Durant deux jours fin janvier, nous avons vécu sous le regard d’illustres pionniers des techniques appliquées à l’aviation ou à l’automobile au Musée des Arts et Métiers : Blériot, Bréguet ou encore Arzens. Ils incarnent des aventures humaines qui les dépassent. Ces figures emblématiques ne doivent pas faire oublier qu’ils amènent avec eux les résultats des précédents échecs et des communautés qui sont venus les inspirer et les épauler. L’histoire les a choisis pour représenter l’aventure humaine et le musée en devient alors une vitrine qui en garde la mémoire.
Ces deux jours nous ont montrés que le musée sait aussi devenir un média à travers lequel échangent des ingénieurs, designers et citoyens autour des nouvelles versions d’objets roulants pour en construire des futurs. Bien sûr les emblèmes de l’histoire des arts et des métiers se reflètent dans les prototypes de l’extrême défi, ils les incluent et les transcendent. Le musée est à l’origine un conservatoire destiné à former des ingénieurs à l’aide de démonstrations réalisées à partir d’objets scientifiques. Il devient ici un lieu de débats, d’expérimentations, de jeux, de formation pour interroger les techniques, amener les concepteurs à faire les meilleurs choix et inviter le public à d’autres possibles.
L’extrême défi, par son approche systémique ou intégrale, embrasse simultanément tous les acteurs (industrie, startup, laboratoire, collectivité, école, association, agence et ministère), les différentes temporalités (idéation, prototypage et expérimentation, industrialisation) et
tous les niveaux de complexité (de la recherche sur les tissus pouvant réaliser la fonction d’étanchéité, aux expérimentation de véhicules dans des territoires ruraux, en passant par la conception d’usines distribuées pour assembler les véhicules au plus près des utilisateurs, etc). Ce programme se veut inclusif en invitant toutes les parties prenantes intéressées à rejoindre et collaboratif en travaillant ensemble les principaux verrous et composants.

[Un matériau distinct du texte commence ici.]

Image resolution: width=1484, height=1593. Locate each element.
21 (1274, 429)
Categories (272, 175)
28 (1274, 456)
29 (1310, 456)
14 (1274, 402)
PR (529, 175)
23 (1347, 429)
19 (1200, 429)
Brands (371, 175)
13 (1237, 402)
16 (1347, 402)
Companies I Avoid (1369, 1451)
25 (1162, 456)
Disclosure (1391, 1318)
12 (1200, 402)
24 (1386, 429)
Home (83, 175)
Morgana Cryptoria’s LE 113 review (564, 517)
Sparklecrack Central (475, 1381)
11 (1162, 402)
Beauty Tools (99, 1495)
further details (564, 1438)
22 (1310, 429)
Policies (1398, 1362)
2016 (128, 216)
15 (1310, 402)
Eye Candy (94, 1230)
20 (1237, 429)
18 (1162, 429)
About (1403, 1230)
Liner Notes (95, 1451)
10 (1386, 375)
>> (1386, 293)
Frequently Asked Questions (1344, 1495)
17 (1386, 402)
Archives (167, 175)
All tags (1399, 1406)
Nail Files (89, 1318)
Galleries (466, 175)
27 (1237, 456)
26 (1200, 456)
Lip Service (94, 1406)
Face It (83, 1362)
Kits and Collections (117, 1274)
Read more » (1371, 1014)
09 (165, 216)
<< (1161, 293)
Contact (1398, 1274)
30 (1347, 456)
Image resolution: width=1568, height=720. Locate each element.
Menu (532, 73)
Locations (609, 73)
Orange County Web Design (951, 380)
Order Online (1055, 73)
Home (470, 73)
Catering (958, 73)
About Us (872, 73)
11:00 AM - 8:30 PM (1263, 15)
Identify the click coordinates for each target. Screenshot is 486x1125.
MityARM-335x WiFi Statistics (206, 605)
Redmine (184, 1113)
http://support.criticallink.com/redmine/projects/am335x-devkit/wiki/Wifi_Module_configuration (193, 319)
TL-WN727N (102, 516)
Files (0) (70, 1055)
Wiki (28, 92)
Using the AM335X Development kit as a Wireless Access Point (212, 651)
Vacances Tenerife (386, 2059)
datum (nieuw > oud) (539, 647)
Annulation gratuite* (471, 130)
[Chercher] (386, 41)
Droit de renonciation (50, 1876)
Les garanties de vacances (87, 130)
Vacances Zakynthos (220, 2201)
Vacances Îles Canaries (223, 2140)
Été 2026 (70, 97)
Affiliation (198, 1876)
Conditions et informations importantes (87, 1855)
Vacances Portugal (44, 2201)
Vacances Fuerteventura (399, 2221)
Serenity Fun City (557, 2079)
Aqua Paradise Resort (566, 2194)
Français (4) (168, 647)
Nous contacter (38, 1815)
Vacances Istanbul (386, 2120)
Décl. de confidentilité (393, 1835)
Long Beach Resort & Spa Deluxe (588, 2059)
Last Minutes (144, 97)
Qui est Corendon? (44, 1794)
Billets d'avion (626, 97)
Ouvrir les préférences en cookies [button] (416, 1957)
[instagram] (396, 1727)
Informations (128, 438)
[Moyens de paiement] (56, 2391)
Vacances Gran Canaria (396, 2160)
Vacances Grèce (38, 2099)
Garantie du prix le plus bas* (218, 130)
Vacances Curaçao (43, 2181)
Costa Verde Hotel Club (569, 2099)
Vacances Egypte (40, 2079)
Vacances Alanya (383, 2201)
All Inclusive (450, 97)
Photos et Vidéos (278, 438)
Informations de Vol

A l’image de ces deux jours au Musée, ce programme se développe comme un média permettant d’alimenter également des réflexions sur l’évolution de la Carte des Formations dans les lycées professionnels et les écoles d’enseignements supérieures (Rapport d'étape sur ce sujet). Des futures réalisations d'élèves seraient, par elles-mêmes, de parfaits moyens pour communiquer puisqu’elles présenteront à la fois l’aspect technique, mais aussi pédagogique, à la fois individuel et collectif. Et ces futurs métiers rendront possibles de nouvelles industries.
Quand des enfants découvrent au Musée ces véhicules, les essayent, ils projettent de nouvelles options de mobilités quotidiennes pour eux et leurs parents. Ils pourront ensuite les recroiser dans leur école pour apprendre l’énergie ou la géométrie puis à la fête du quartier pour transporter du matériel, ou encore dans leur rue comme véhicule municipal. A leur échelle, ces prototypes deviennent également des médias pour échanger entre utilisateurs, concepteurs et aménageurs pour re-concevoir simultanément les véhicules, aménagements, temporalités quotidiennes, programmes pédagogiques, métiers et industries.
Annoncée et tant recherchée, la réindustrialisation passe assurément par les musées pour mieux se nourrir des forces créatrices de nos précédents succès mais aussi comme des lieux de médiation, de dialogue et de construction de réalités tangibles, crédibles et souhaitables.